O lar não é um lugar seguro para milhões de mulheres
(Folha de S.Paulo, 09/12/2019 – acesse no site de origem)
Se eu pudesse ter um desejo atendido, poderia ser o fim do estupro. Isso significa que uma importante arma de guerra sairia do arsenal de conflitos, assim como a ausência de risco diário para meninas e mulheres em espaços públicos e privados. Haveria a remoção de uma afirmação violenta de poder e mudança de longo alcance para nossa sociedade.
O estupro não é um ato breve e isolado. Danifica a carne e reflete na memória. Pode causar mudança de vida, com consequências que não foram escolhidas —como gravidez ou DST. Seus efeitos devastadores e duradouros atingem outras pessoas: família, amizades, parcerias e colegas. Tanto no conflito quanto na paz, ele molda as decisões das mulheres de sair de suas comunidades por medo de ataques ou pelo estigma das sobreviventes.
Mulheres e meninas que fogem de casa como refugiadas correm risco de transporte perigoso e condições arriscadas de vida, que podem acarretar portas fechadas, iluminação e saneamento impróprios. Meninas casadas quando eram crianças, em busca de maior segurança em casa ou em campos de refugiados, podem ser encontradas em condições legitimadas de estupro, com pouco recurso para as que desejam fugir para um abrigo com acomodações seguras.
Na grande maioria dos países, meninas adolescentes são as que correm o maior risco de violência sexual por ex-companheiro, marido, parceiro ou namorado. Como sabemos pelo nosso trabalho sobre as outras formas de violência, o lar não é um lugar seguro para milhões de mulheres e de meninas.

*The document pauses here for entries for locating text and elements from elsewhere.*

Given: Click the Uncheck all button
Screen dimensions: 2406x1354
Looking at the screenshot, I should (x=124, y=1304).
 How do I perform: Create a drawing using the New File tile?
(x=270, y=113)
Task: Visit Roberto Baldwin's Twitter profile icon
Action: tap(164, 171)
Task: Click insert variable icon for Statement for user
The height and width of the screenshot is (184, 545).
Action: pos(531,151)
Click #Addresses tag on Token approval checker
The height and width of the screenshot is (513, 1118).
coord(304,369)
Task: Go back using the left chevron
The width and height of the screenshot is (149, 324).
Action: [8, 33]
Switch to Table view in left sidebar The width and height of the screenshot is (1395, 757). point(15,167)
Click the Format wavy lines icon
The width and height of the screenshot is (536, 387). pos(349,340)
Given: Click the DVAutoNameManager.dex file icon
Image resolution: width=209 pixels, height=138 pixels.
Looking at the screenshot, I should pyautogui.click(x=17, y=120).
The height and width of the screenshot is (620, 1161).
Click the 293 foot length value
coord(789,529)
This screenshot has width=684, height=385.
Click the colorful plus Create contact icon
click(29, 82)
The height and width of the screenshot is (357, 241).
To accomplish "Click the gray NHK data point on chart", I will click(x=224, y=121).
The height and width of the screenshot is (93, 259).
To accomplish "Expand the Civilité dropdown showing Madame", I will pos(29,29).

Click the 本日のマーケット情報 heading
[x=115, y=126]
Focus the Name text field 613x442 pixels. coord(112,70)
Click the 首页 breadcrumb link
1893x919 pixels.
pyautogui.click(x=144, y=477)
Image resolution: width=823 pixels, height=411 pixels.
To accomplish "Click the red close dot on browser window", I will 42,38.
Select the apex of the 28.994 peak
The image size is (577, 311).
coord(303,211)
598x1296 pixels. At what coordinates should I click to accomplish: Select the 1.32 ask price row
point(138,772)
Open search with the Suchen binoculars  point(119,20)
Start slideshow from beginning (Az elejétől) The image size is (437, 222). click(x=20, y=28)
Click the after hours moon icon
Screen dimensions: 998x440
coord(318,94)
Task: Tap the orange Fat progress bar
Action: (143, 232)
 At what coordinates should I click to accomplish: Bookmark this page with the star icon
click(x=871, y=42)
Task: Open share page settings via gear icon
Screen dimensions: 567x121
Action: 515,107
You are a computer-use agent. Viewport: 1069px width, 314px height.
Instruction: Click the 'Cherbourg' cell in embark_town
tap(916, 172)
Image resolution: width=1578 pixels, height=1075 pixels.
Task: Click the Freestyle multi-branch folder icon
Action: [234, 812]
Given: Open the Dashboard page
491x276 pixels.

Quase completamente, a maioria dos estupradores não são identificados e acabam impunes. Para que as mulheres denunciem, em primeiro lugar, é necessário resiliência para reviver o ataque, certo conhecimento sobre onde ir e um grau de confiança na capacidade de resposta dos serviços procurados —e se, de fato, houver serviços disponíveis.
Em muitos países, as mulheres sabem que são mais propensas a serem culpadas do que consideradas vítimas quando denunciam a violência sexual e precisam lidar com o sentimento injustificado de vergonha.
O resultado é o silenciamento das vozes das mulheres em relação ao estupro, diminuição das denúncias e impunidade contínua para os estupradores. Pesquisas mostram que apenas uma pequena fração das meninas adolescentes que foram submetidas ao sexo forçado procura ajuda profissional. Menos de 10% das mulheres que buscam ajuda após sofrer violência entraram em contato com autoridades.
Um passo positivo para aumentar a responsabilidade é tornar o estupro ilegal no mundo todo. Atualmente, mais da metade dos países ainda não possuem leis que criminalizam o estupro conjugal ou que se baseiam no princípio do consentimento.
Junto com a criminalização do estupro, precisamos colocar a vítima no centro da questão e responsabilizar os estupradores. Isso significa fortalecer a capacidade das autoridades responsáveis para investigar esses crimes e apoiar as sobreviventes por meio do processo de justiça criminal, com acesso à assistência jurídica, polícia e serviços de justiça, bem como serviços de saúde e sociais, especialmente para as mulheres marginalizadas.
Ter mais mulheres na polícia e treiná-las adequadamente é um passo crucial para garantir que as sobreviventes sintam que suas denúncias estão sendo levadas a sério em todas as etapas, o que pode acabar sendo um processo complexo.
O progresso também exige que enfrentemos com sucesso as muitas barreiras institucionais e estruturais, sistemas patriarcais e estereótipos negativos em torno de gênero que existem nas instituições de segurança, polícia, judiciário e em outras instituições. Quem faz do estupro arma sabe o quão poderosamente traumatiza e como suprime a voz e a ação. Este é um custo intolerável para toda a sociedade. Nenhuma geração futura deve lutar para lidar com um legado de violação.
Nós somos a geração igualdade e iremos acabar com o estupro!